While doing research for Jainism, I have stumbled across the same introduction to the religion over and over again: non-violence is the highest religion.
man who is averse from harming even the wind knows the sorrow of all things living. . . . He who knows what is bad for himself knows what is bad for others, and he who knows what is bad for others knows what is bad for himself. This reciprocity should always be borne in mind. Those whose minds are at peace and who are free from passions do not desire to live [at the expense of others]. . . . He who understands the nature of sin against wind is called a true sage who understands karma.
In short be who understands the nature of sin in respect of all the six types of living beings is called a true sage who understands karma.
This is essentially a more complex golden rule and while I'm not yet at the point where I am willing to claim that 'The Golden Rule' is the common thread behind every religion (Jainism has taught me the true complexity of spiritualism), I am honest enough to say that some people would do just as well to adhere to that timeless creed than to any religion.
Non-violence is important to everyone, but there's more behind it as expressed through this quote from :
Live and let live. Love all ‑ Serve all.We all know the first part of this concept and since it has become an fairly common idiom to English speakers, we even use it in everyday speech. The second half is actually the more important part on which the entire message hinges.

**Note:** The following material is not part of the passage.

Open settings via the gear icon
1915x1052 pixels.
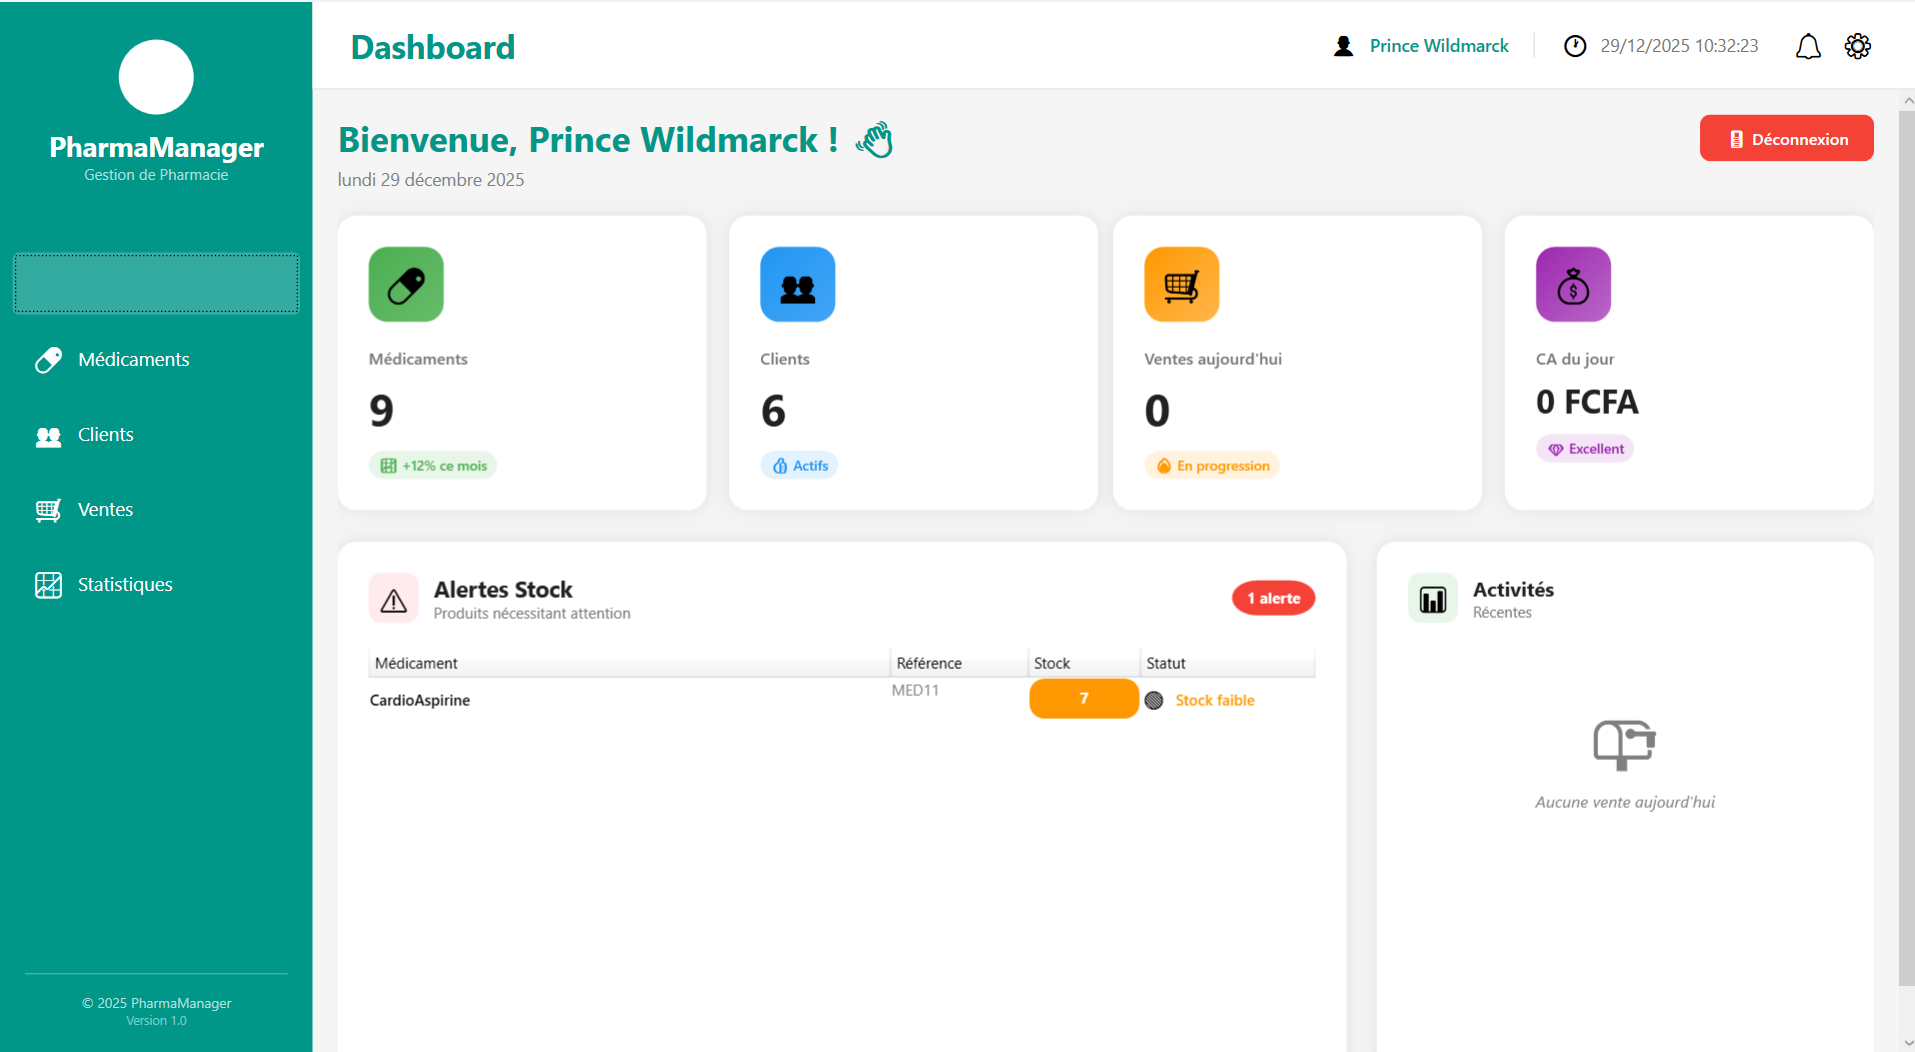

There's a certain southerner in my family who used to lecture me about accepting people who were different from me.
"Different strokes for different folks," he would say.He usually used it while we were arguing about politics and threw it in there only to end the conversation without having to prove anything. People unfortunately misuse God in this way as well.
The problem with saying it was a "miracle" is that the conversation stops there. Nothing more (or less) can be added. It's a deflection. The same goes for people using idioms like "different strokes for different folks" and "live and let live." They use them usually as deflections or cheap show-stoppers, but have essentially divorced themselves from what it means to live and let live. They have omitted love.
One could easily alter the expression and make it "love and let live", but Olivia Newton-John ruined that one with an awful song that has nothing to do with what I'm saying. For people to truly live and let live they must love unconditionally. They must love other humans as they love animals and insects. They must love the earth as they love their own soul. We should love not because we're told to or because our soul will transmigrate in a certain direction. We should love because every single one of us want the same thing in life: peace.
All beings hate pain, therefore one should not hurt or kill them.After meditating this evening, I think I got a clearer picture of what the Jain approach to "live and let live" actually is. I think we need to switch the whole thing around.
Live and let live
We should all strive for love, but not the love that we can feel personally. Rather, we should first strive for others' love and not for own. Once everyone else knows love then we can enjoy the emotion with them in its pure form. This scenario is the only way for us to truly live and let live. It's not an deflection or a cheap way to make yourself appear open-minded. It's the only way to achieve peace.
The question is, how easy is it to put into action?